Small particle aerosol inoculation of cowpox Brighton Red in rhesus monkeys results in a severe respiratory disease

Abstract

Cowpox virus (CPXV) inoculation of nonhuman primates (NHPs) has been suggested as an alternate model for smallpox (Kramski et al., 2010, PLoS One, 5, e10412). Previously, we have demonstrated that intrabronchial inoculation of CPXV-Brighton Red (CPXV-BR) into cynomolgus monkeys resulted in a disease that shared many similarities to smallpox; however, severe respiratory tract disease was observed (Smith et al., 2011, J. Gen. Virol.). Here we describe the course of disease after small particle aerosol exposure of rhesus monkeys using computed tomography (CT) to monitor respiratory disease progression. Subjects developed a severe respiratory disease that was uniformly lethal at 5.7 log10 PFU of CPXV-BR. CT indicated changes in lung architecture that correlated with changes in peripheral blood monocytes and peripheral oxygen saturation. While the small particle aerosol inoculation route does not accurately mimic human smallpox, the data suggest that CT can be used as a tool to monitor real-time disease progression for evaluation of animal models for human diseases.

Keywords: Aerosol inoculation; Animal model; CT; Computed tomography; Cowpox; Orthopoxvirus; Pathogenesis.

Fig. 1

Kaplan–Meier analysis of the small particle aerosol inoculation of rhesus monkeys. All NHPs receiving 5 × 10⁵ PFU of CPXV-BR succumbed by day 9 post-inoculation. 50% of NHPs receiving 5 × 10⁴ PFU of CPXV-BR succumbed by day 9 post-inoculation.

Fig. 2

Representative computed tomography images of the progression of lung disease in a rhesus inoculated with 5 × 10⁵ PFU of CPXV-BR. Images were obtained at baseline, day 3, day 6, and day 9 post-inoculation. Over time, there is progressive development of peribronchovascular infiltrates and ground glass opacities (open black arrow), bronchial wall thickening (white arrowhead) and eventually (day 9) development of areas of consolidation p.i. (gray solid arrows).

Fig. 3

Analysis of CT images by measuring percent change in lung hyperdensity (PCLH) from baseline values. CT image analysis was performed as described in “Materials and methods”. Individual subjects are shown by group. (A) PCLH for 5 × 10⁵ PFU Group indicating that the PCLH increases as the part of virus induced disease. (B) PCLH for 5 × 10⁴ PFU Group indicating the rapid change in PCLH for the 2 subjects that succumbed and the delayed and less severe change for the surviving subjects.

Fig. 4

(A) Histopathology of CPXV-BR inoculated rhesus macaques.
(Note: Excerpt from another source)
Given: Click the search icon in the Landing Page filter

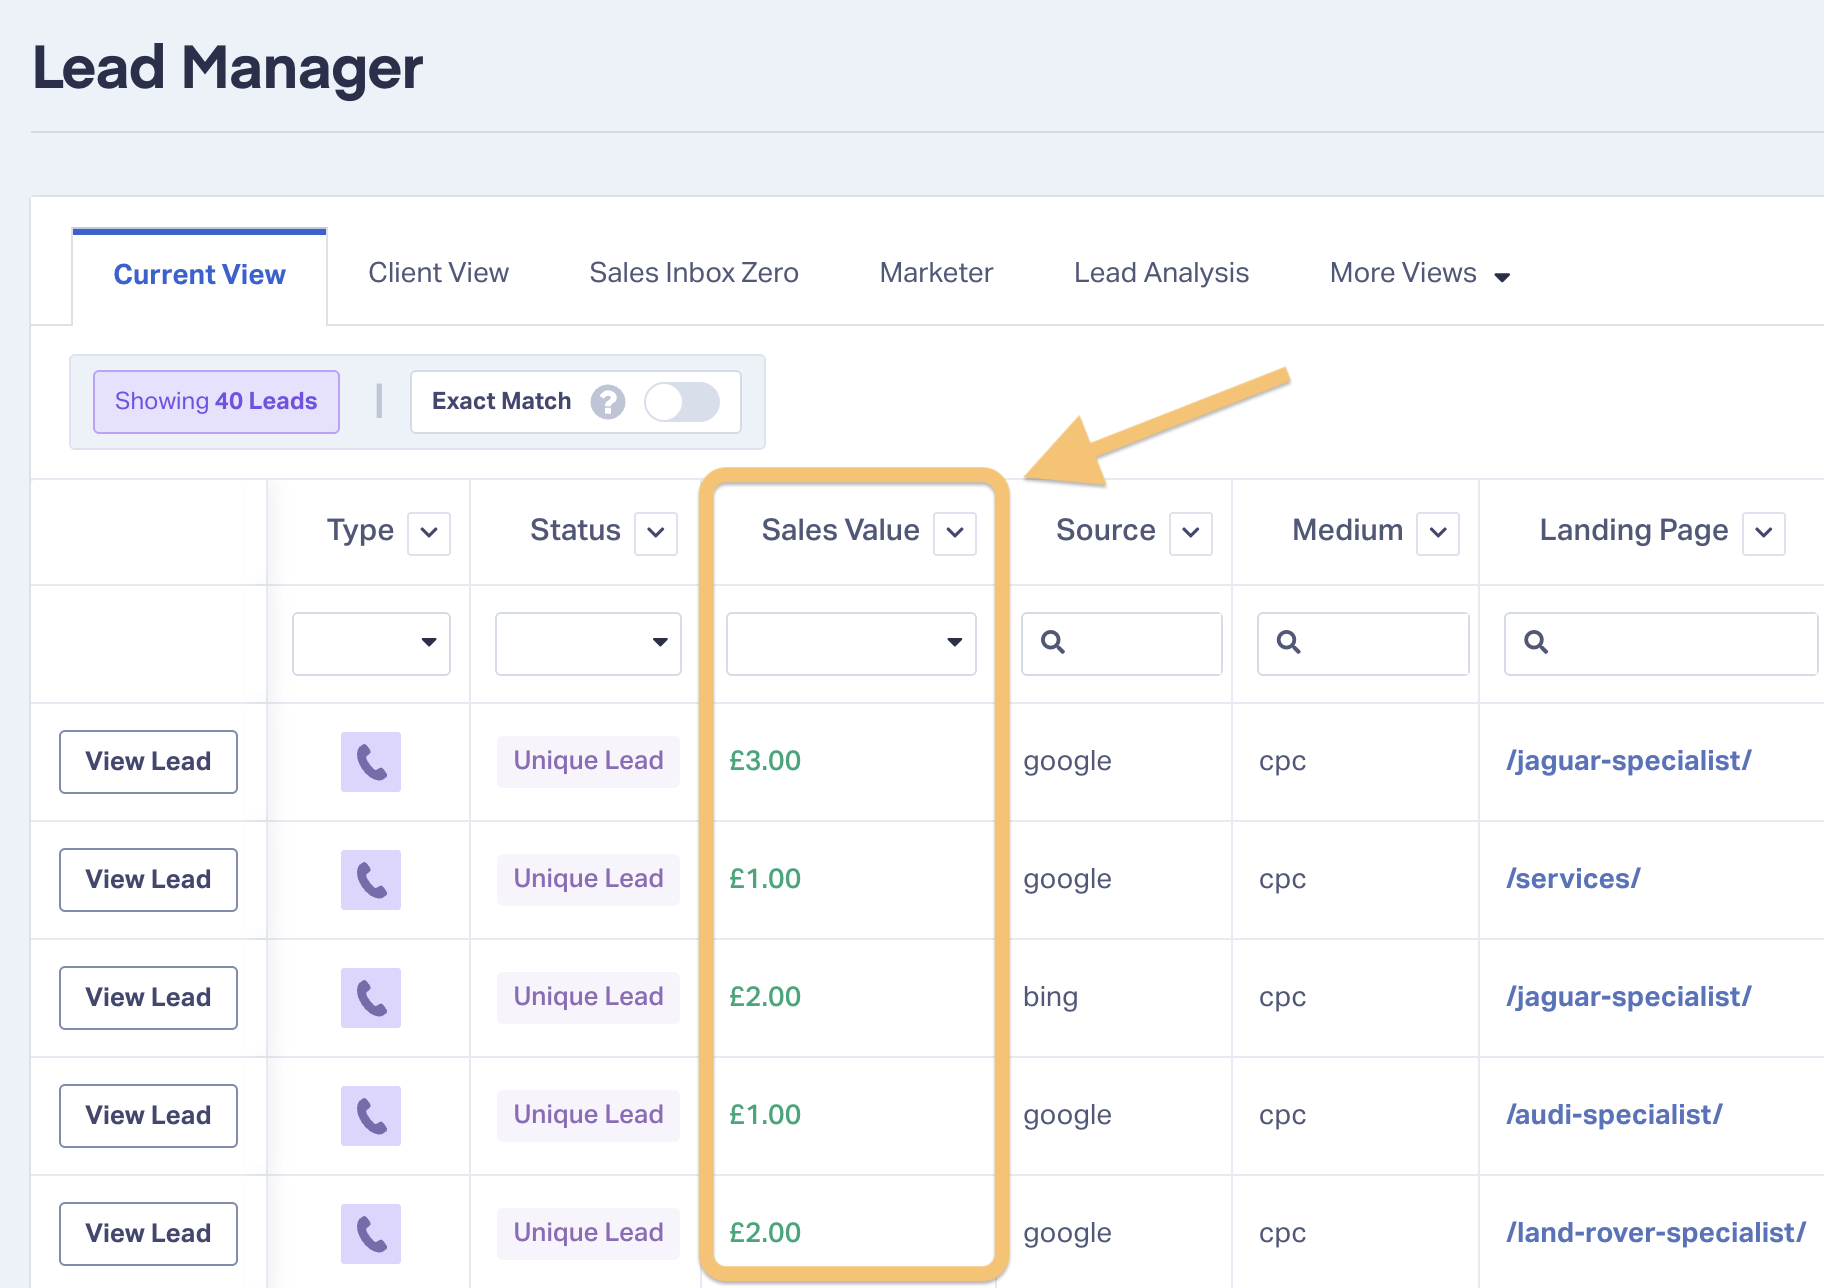Looking at the screenshot, I should (1535, 642).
Representative manifestation of bronchointerstitial necrotizing pneumonia with alveolar edema, hemorrhage, fibrin, intraepithelial, intracytoplasmic viral inclusions, loss of bronchiolar epithelium, type II pneumocyte hyperplasia. (B) Radiopathologic correlates: CT changes and its pathological correlates seen during experimental aerosol CPXV infection. Inset (pathology) shows higher magnification of a bronchiole with peribronchiolar inflammation and edema. The CT inset shows bronchial wall thickening and surrounding infiltrates/edema.

Fig. 5

CPXV-BR demonstrated limited tissue distribution. At necropsy, tissue samples from select organs were homogenized and assayed for the presence of virus by plaque assay on VeroE6 cells. Mean virus titers are indicated for each tissue. Viral load in lungs are the mean titers of samples from the 6 lobes for each NHP. Liver titers are the mean of left, right, medial, and caudal liver lobes. Kidney and adrenal gland titers are the mean of both kidneys and adrenal glands. Bone marrow was collected from the femur for plaque assay. Bars represent standard deviation.

Fig. 6

The major PBMC populations increased in response to infection. Various PBMC cell populations were assayed periodically by TruCount analysis as described in “Materials and methods”.

Fig. 7

Correlation studies of the CT data. PCLH was compared to circulating monocyte number as well as O₂ saturation to determine if PCLH correlated to clinical and immunological data that increased or decreased as disease progressed. A. Correlation of O₂ Saturation and PCLH 5 × 10⁴ PFU Group. B. Correlation of O₂ Saturation and PCLH 5 × 10⁵ PFU Group. C. Correlation of monocyte number by TruCount and PCLH for 5 × 10⁴ PFU Group. D. Correlation of monocyte number by TruCount and PCLH for 5 × 10⁵ PFU Group. Pearson r test of correlation was performed using Graphpad Prism 6.0.